Pitch: an Official Style Guide and Formatter for Swift

Absolutely. My intent with the word "official" is the definition "having the approval or authorization of an authority or public body". In this situation, "authority" == the Swift Core Team. That is simply meant to convey that the Swift team is giving that particular set of style guidelines their blessing as an example of what they think is optimally readable Swift code, is one which they would ideally adopt across the various Swift projects (corelibs and others), and which they would be happy with being the "default" style for an adopted formatting tool without any other configuration, since there must be some default behavior. Clearly these matters are subjective and pleasing everybody is a non-goal because it's impossible, but that doesn't mean we can't make any progress in the area.

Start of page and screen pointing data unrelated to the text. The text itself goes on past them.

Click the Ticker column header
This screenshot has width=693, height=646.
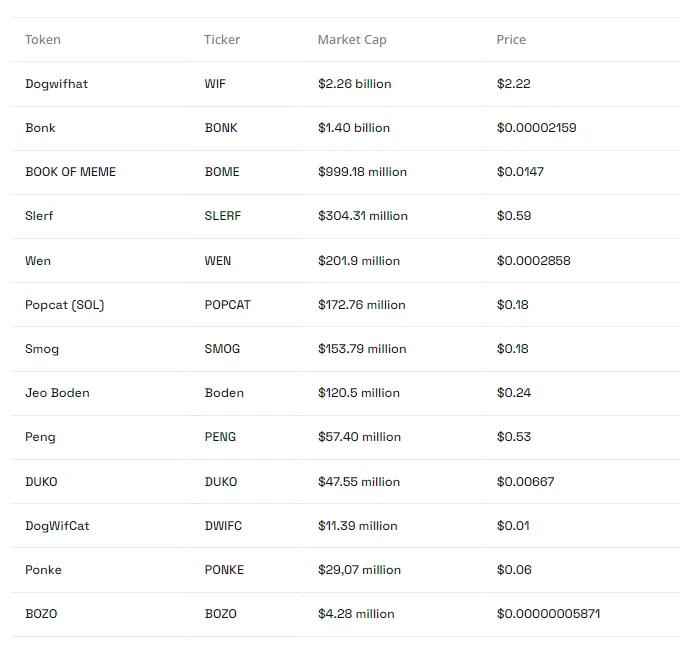[x=222, y=40]
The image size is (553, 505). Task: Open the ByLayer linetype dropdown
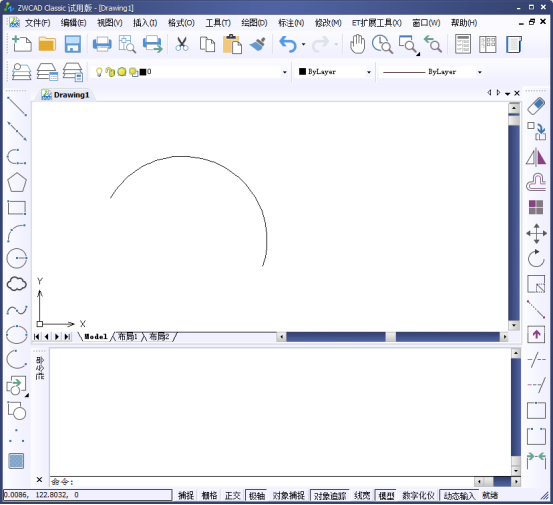pos(480,72)
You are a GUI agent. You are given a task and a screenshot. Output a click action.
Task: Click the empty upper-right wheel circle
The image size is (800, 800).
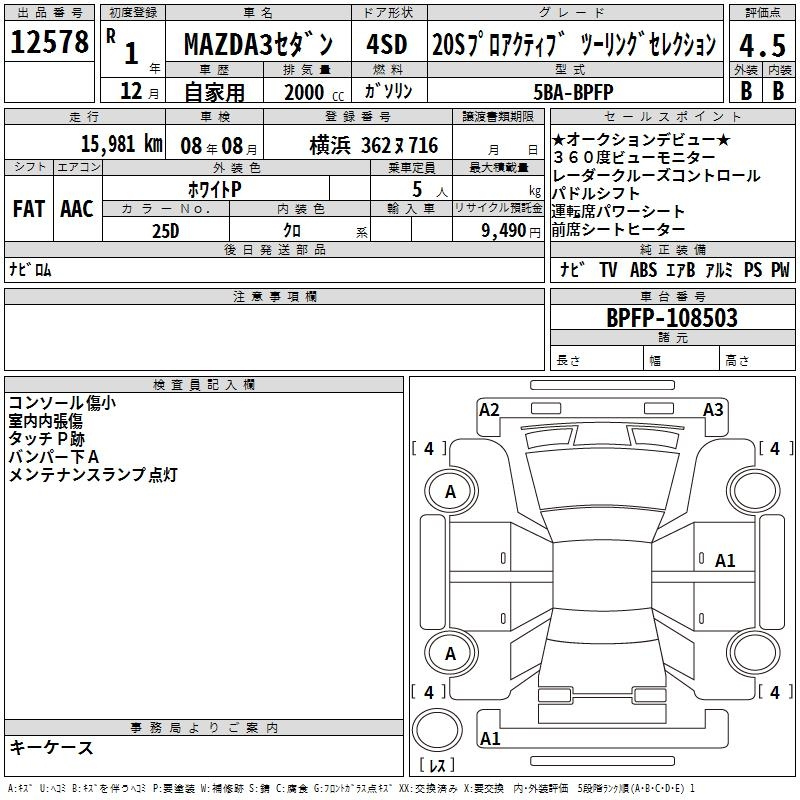pos(752,491)
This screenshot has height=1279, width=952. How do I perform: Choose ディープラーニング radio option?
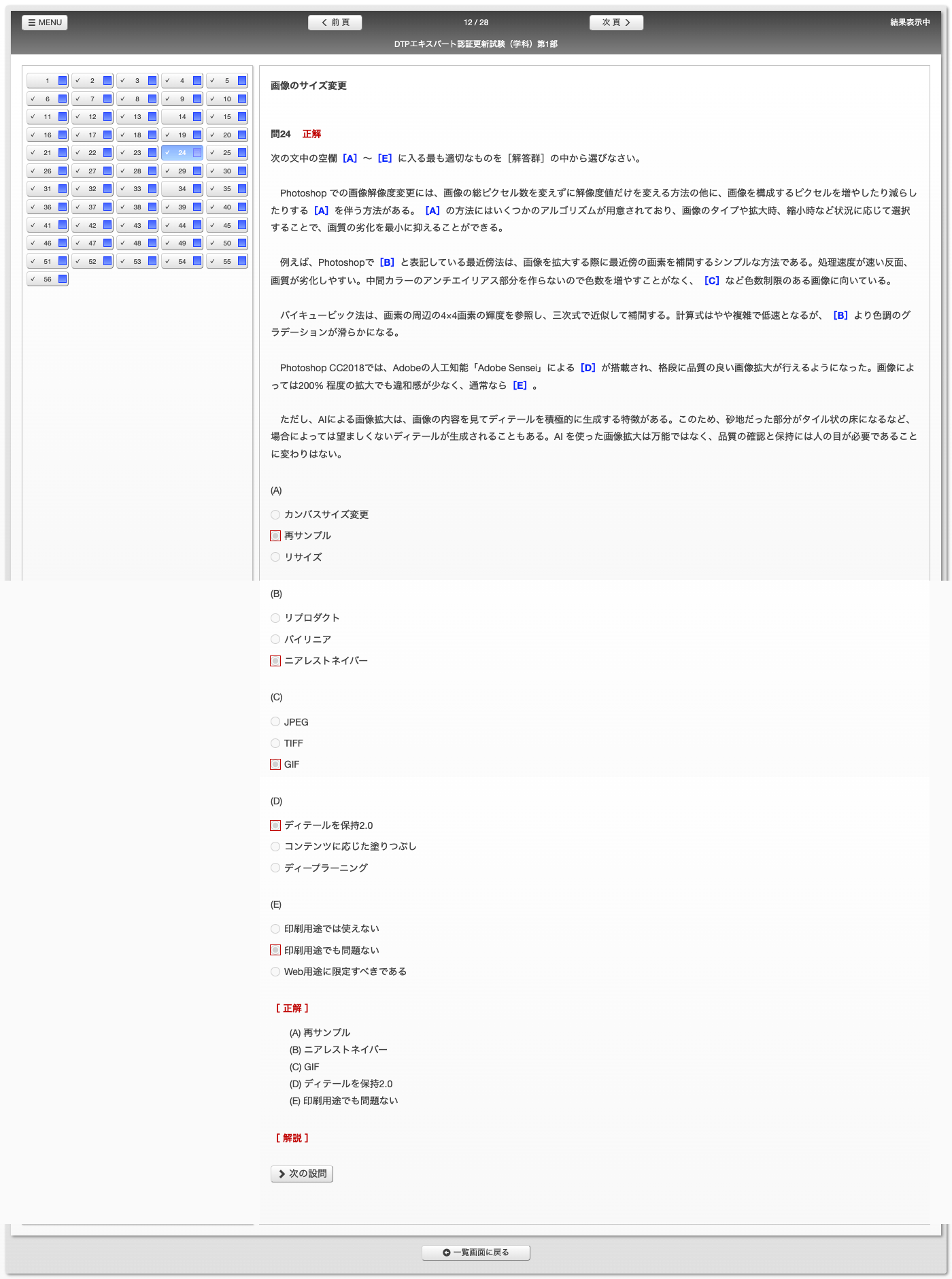[x=275, y=868]
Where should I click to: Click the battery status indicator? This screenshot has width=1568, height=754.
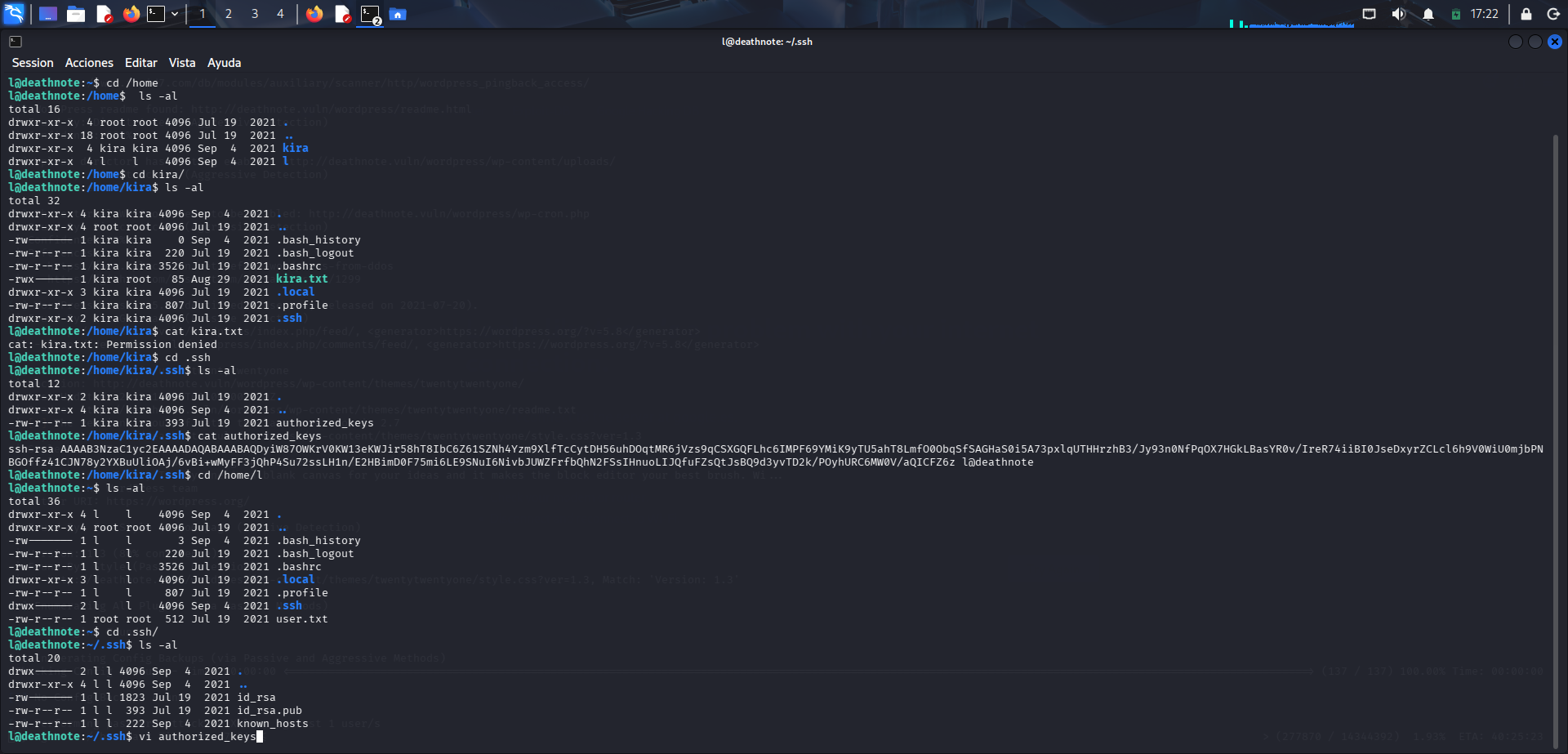pos(1456,14)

The implication of the word "official" is that any other style guidelines outside of those would be "unofficial". That doesn't mean they're bad or incorrect, nor does it imply that attempts to use a different style would be met with enforcement or restriction of any kind. Perhaps there is a concern that anyone who wishes to use a different style than the hypothetical "official" one or presents such code in a forum would be met with derision? If that were the case, that would be a personal intolerance problem, not a style guide or tool problem, and it's something that should obviously not be allowed to happen. People should feel free to use whatever style they wish if they're not contributing to a project that has specific guidelines.

I'll make this more explicit in the proposal text before it goes to review since it's been a point of contention or confusion.

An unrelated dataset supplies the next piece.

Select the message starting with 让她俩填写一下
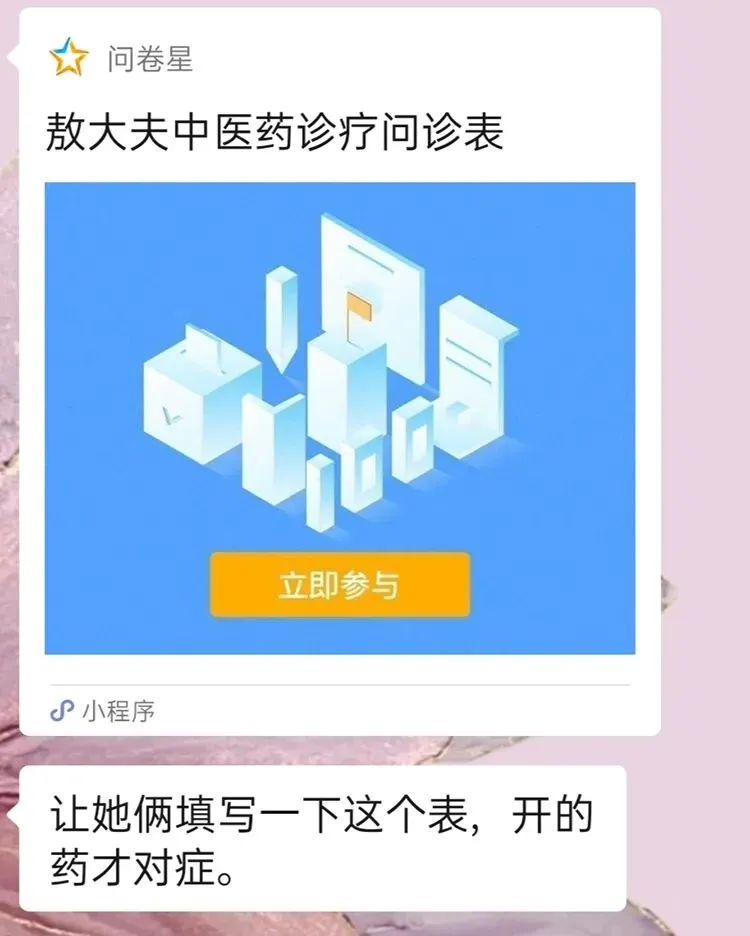Image resolution: width=750 pixels, height=936 pixels. click(322, 838)
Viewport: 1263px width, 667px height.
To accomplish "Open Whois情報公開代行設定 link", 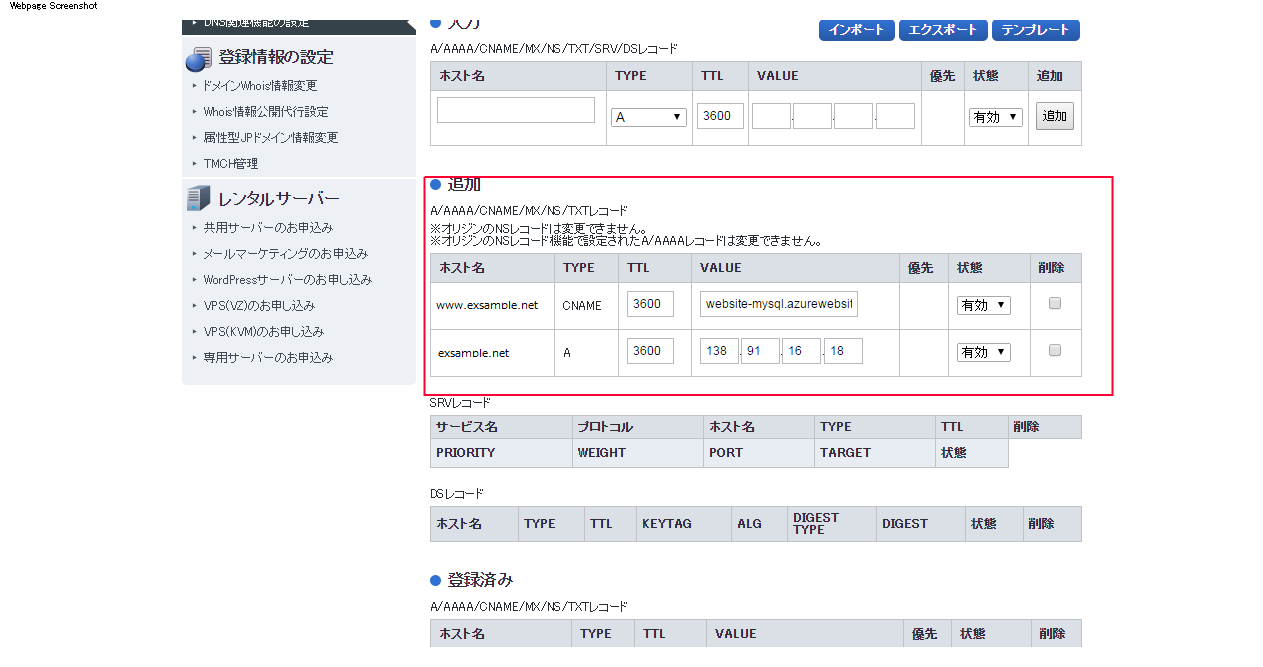I will (x=265, y=112).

To some degree, yes. I do consider the comparison to the API Design Guidelines to be apt, because we're trying to achieve a similar goal on a different axis of the development workflow. The Swift project recommends API design guidelines that are "official" in the sense that they are blessed by the Swift team and hosted on swift.org, but they are not required to be followed nor does the compiler try to force users into them. In a personal project, people can design APIs however they wish, but in team environments or other collaborative situations, having a common agreed-upon set of guidelines improves communication and understanding. It also makes it easier to transition from project to project, if those other projects follow the same guidelines. In fact, if it were more tractable to create a tool that could apply grammatical analysis to APIs to an accurate enough degree that it could correctly diagnose and suggest corrections for names and signatures, I'd personally be very excited to have that and would embrace it.

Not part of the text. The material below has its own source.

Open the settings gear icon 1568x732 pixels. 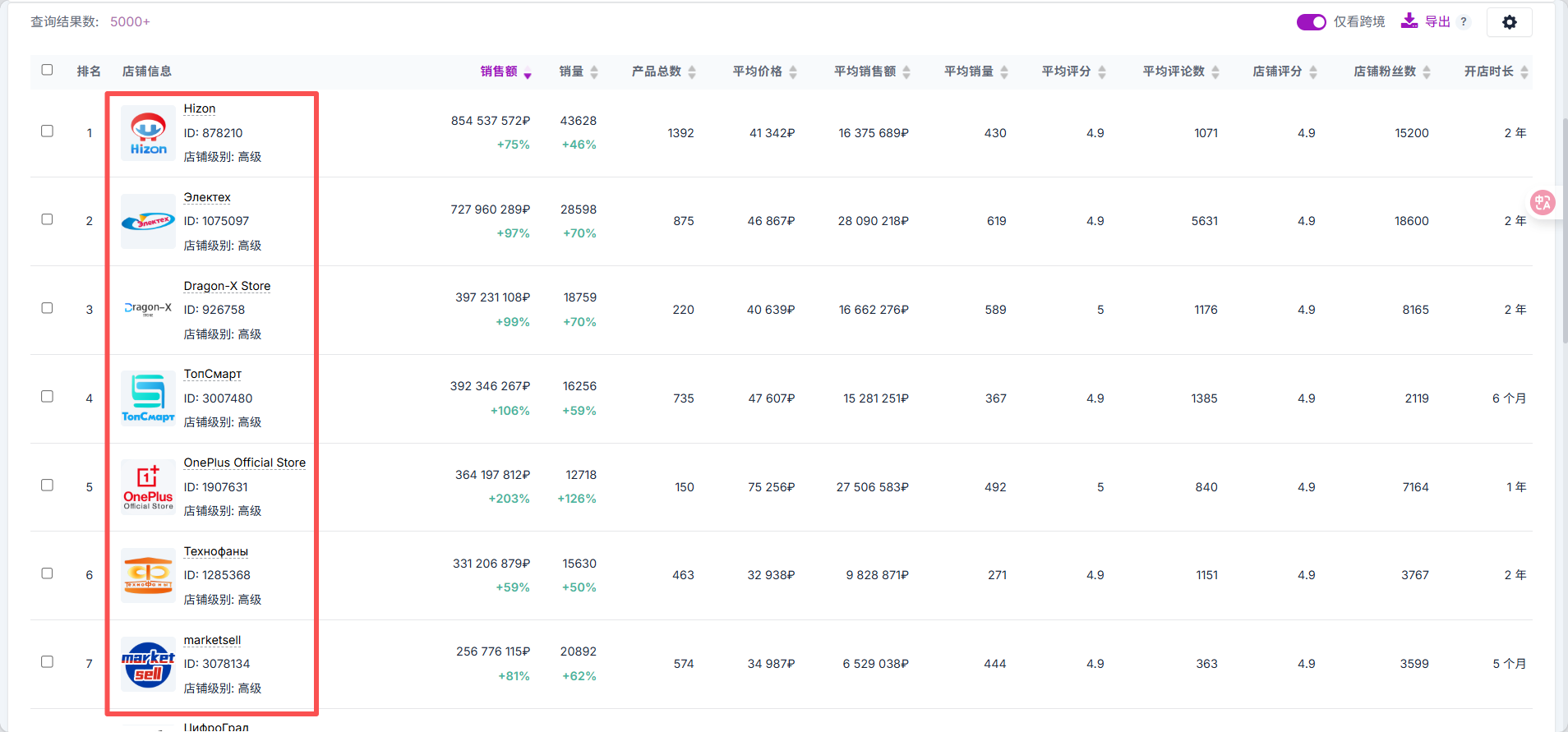tap(1509, 22)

The same argument can be made for code style. I'm not 100% sure "idiomatic" is the word I would use here because I think that holds more weight in the API Design Guidelines case than it does for code formatting, but I can't think of a better one off the top of my head. Regardless, the underlying motivations are the same: to smooth out and improve communication, optimize transferability of skills, reduce barriers to entry for newcomers, and remove less important issues from consideration so developers can focus on more productive matters.

Some community members have strong preferences about personal style, and that's fine. Nobody can, will, or should stop them from doing whatever they wish. But for the many above who have said they would embrace a unified set of guidelines that the Swift team feels capture the notion of "ideal Swift code, stylistically" and a tool to make applying that effortless, this work is for them. Developers naturally look to the language owners to provide guidance and best practices, and having guidelines that are blessed by the Swift team—especially if the core projects themselves adopt them—will be incredibly useful for communication and education.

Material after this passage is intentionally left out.